WHAT YOU HAVE TO DO: Find every line in the listing below that contains the string "Instruction" and copy each of those lines. Case counts when matching.

EXERCISE MATERIALS:

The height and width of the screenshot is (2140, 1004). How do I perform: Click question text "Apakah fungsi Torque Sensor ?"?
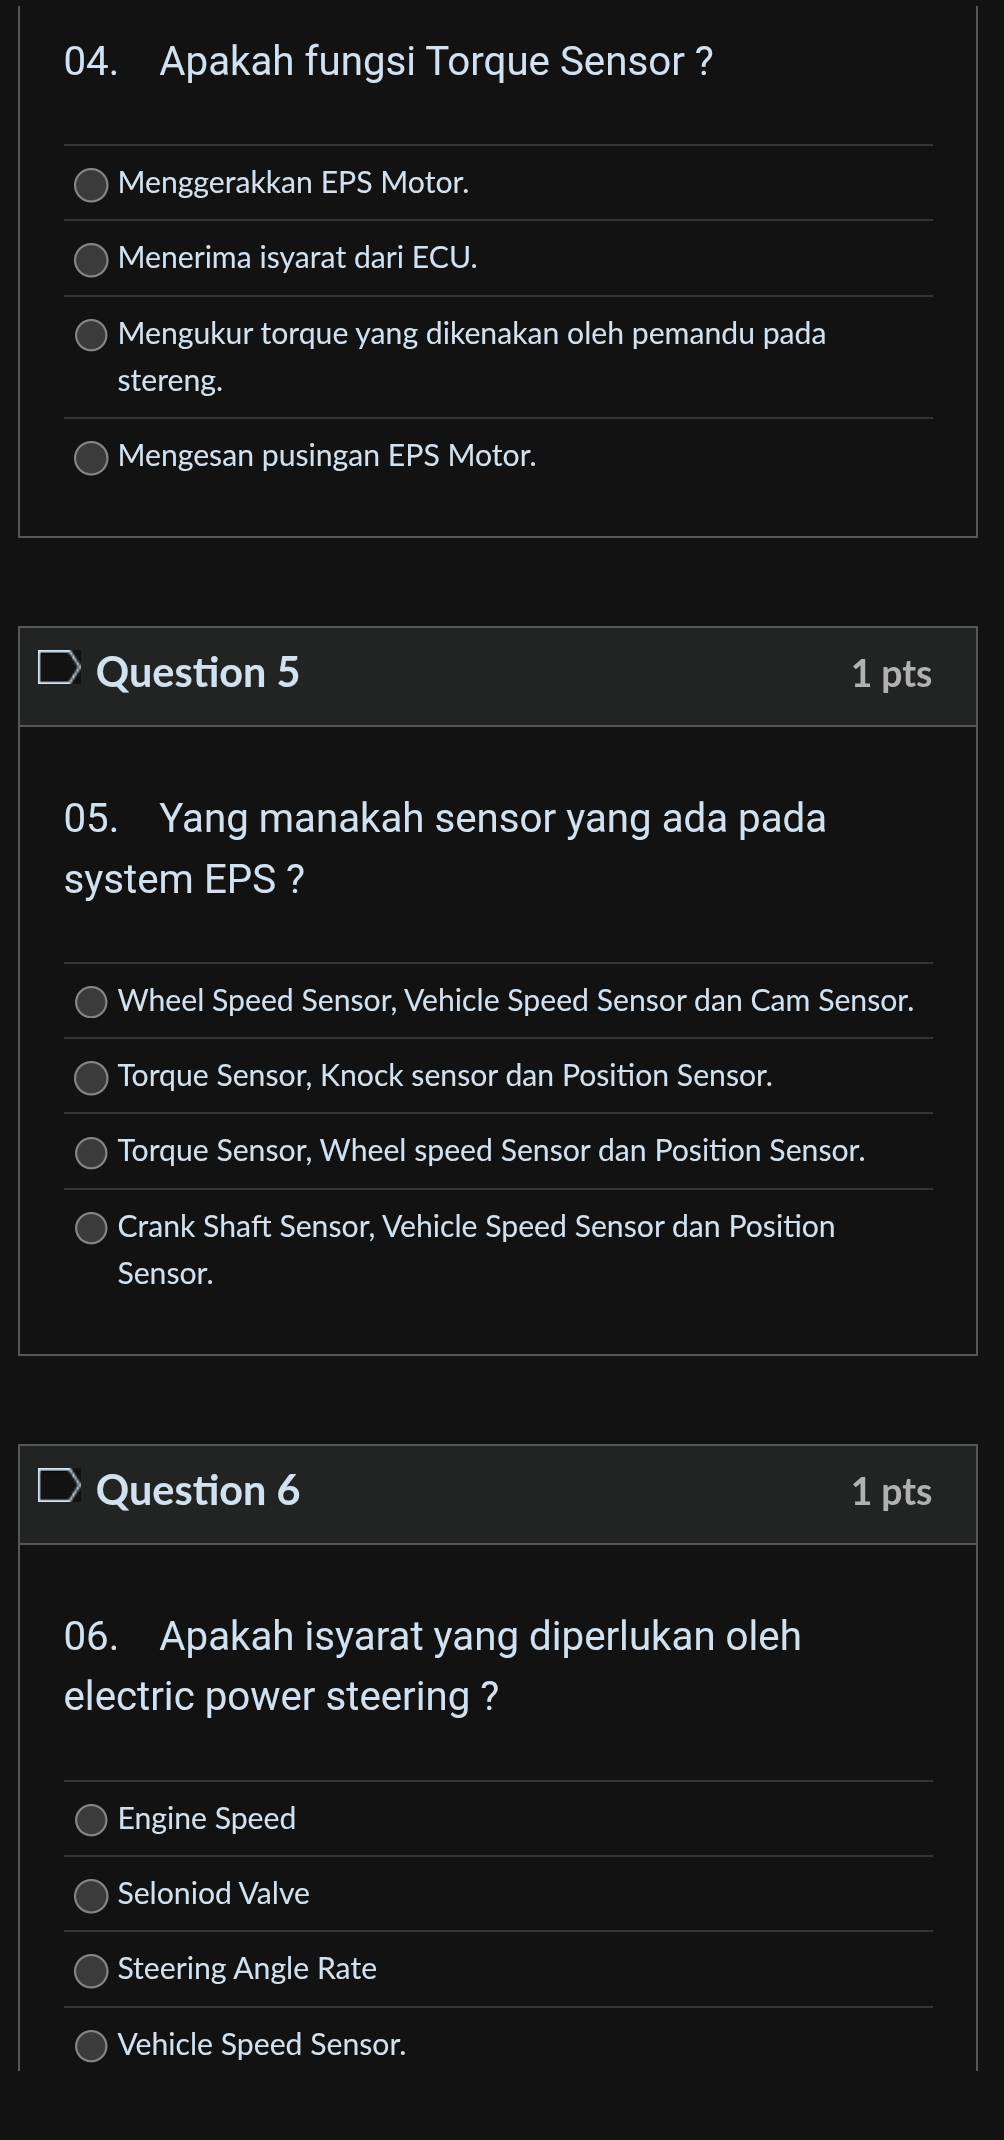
==
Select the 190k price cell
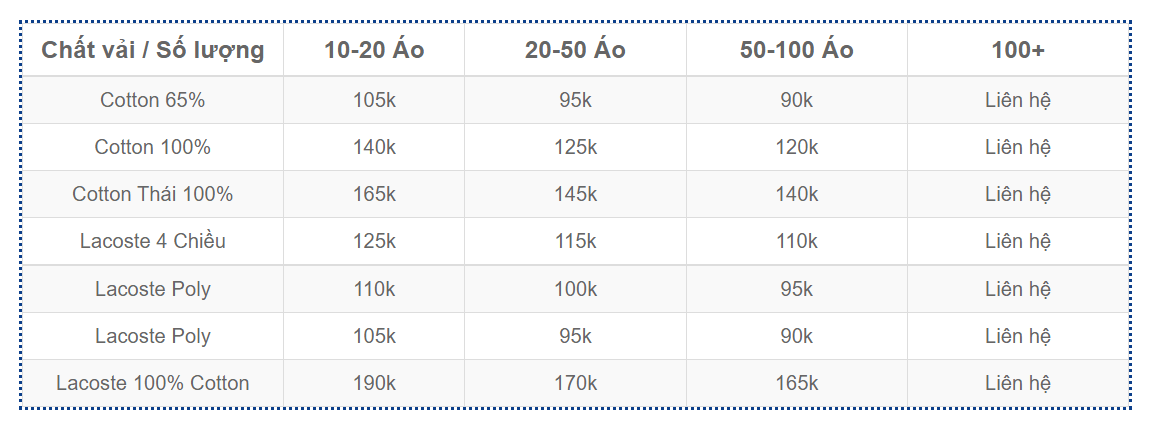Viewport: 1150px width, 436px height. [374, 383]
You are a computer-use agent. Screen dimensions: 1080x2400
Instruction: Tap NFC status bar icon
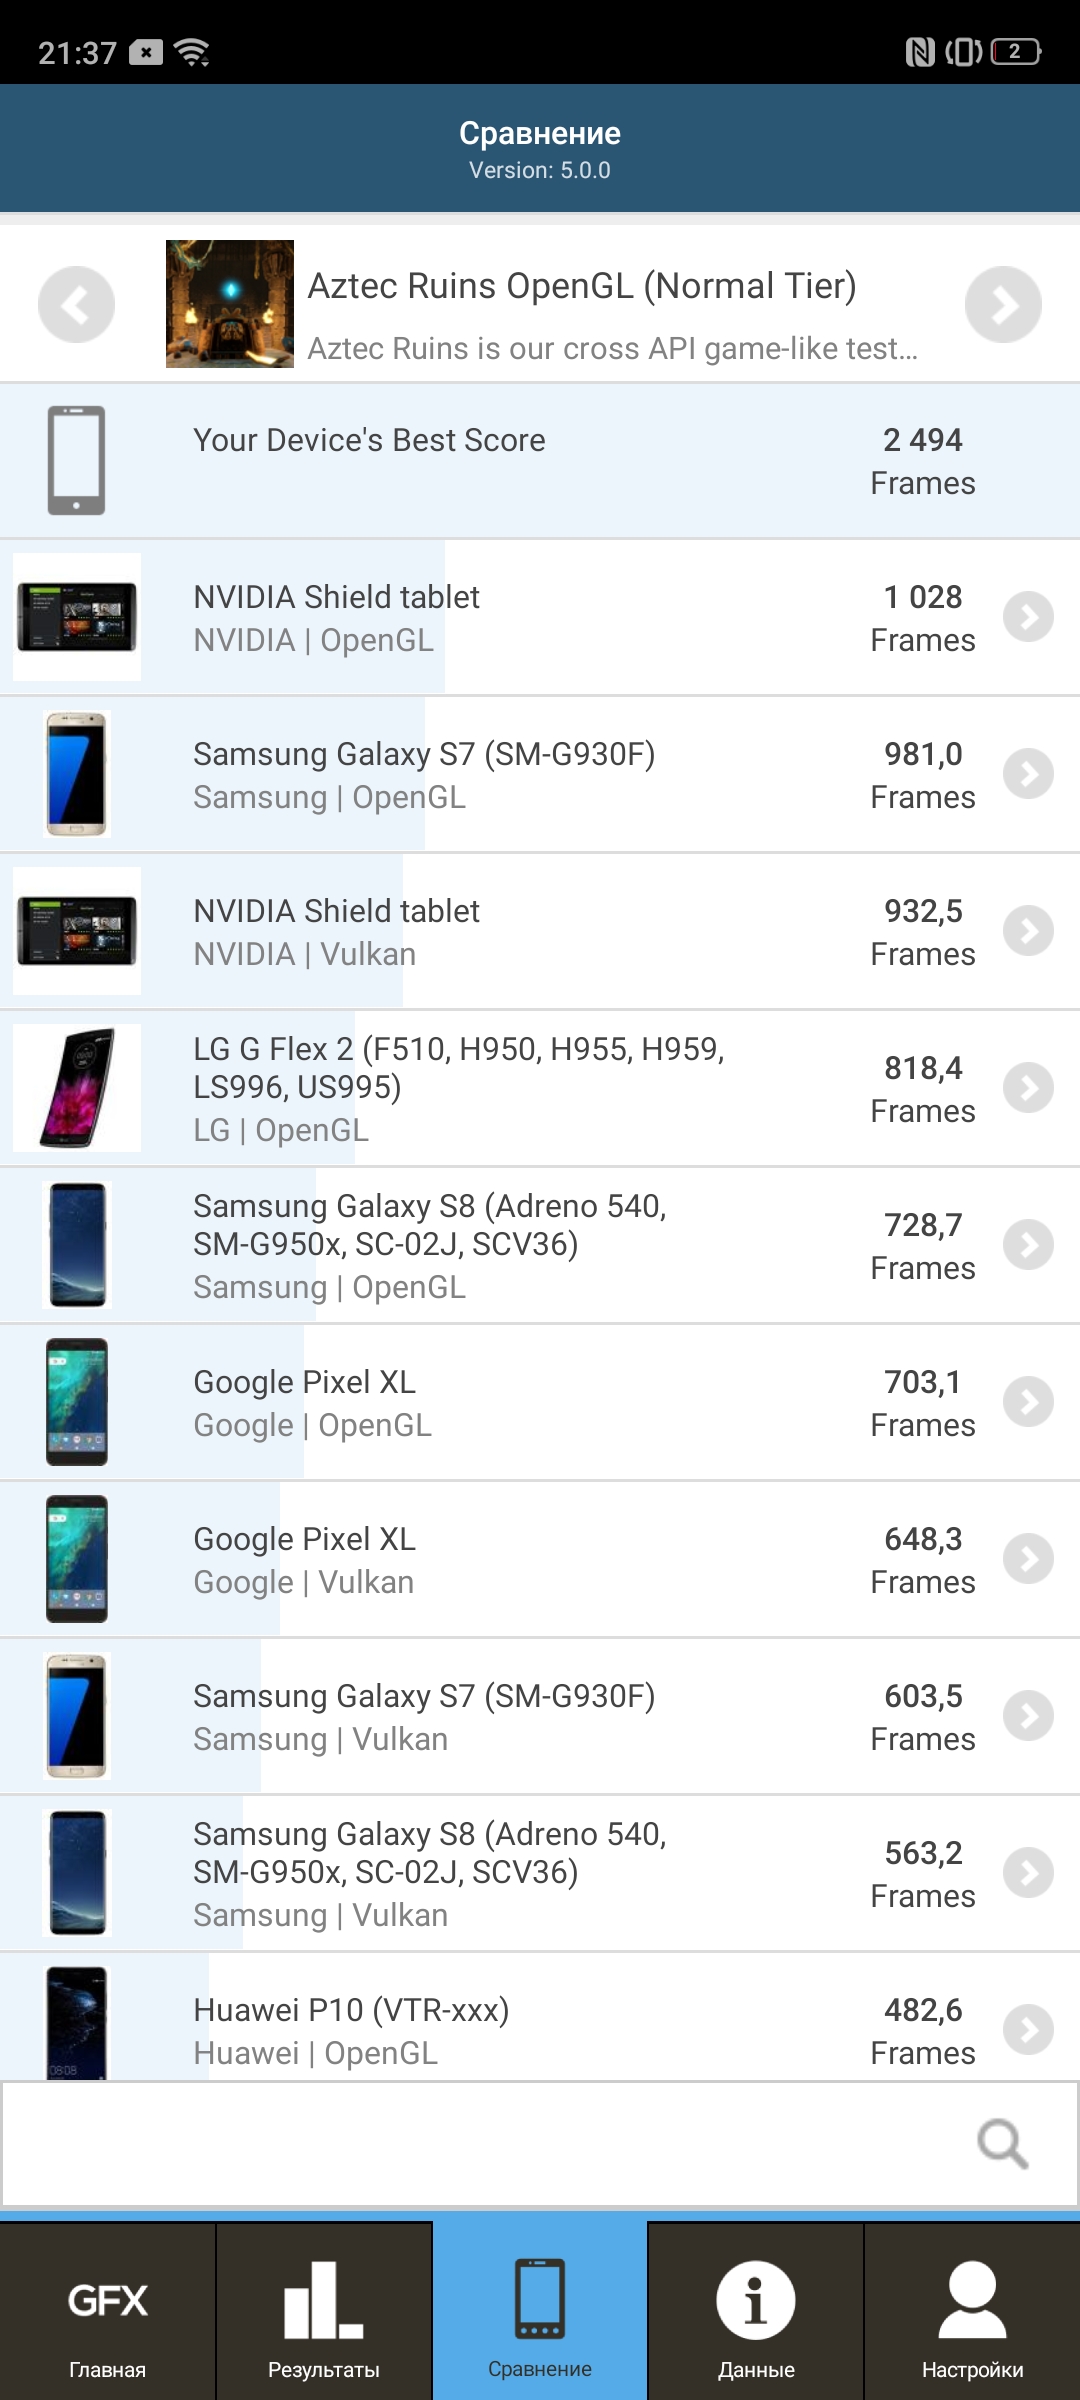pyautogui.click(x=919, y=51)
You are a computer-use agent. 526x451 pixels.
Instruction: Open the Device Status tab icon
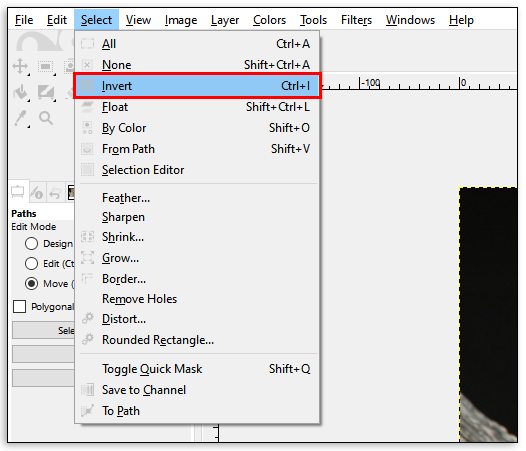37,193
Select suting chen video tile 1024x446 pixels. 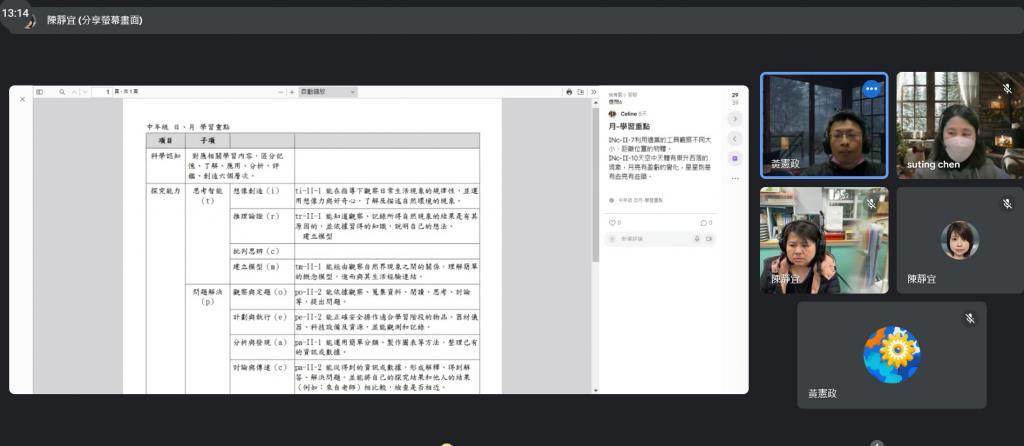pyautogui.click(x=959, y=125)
* * *
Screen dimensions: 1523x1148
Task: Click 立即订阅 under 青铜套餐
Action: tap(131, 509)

WORKED ANSWER:
Instruction: Tap NFC status bar icon
Instruction: Open the Device Status tab icon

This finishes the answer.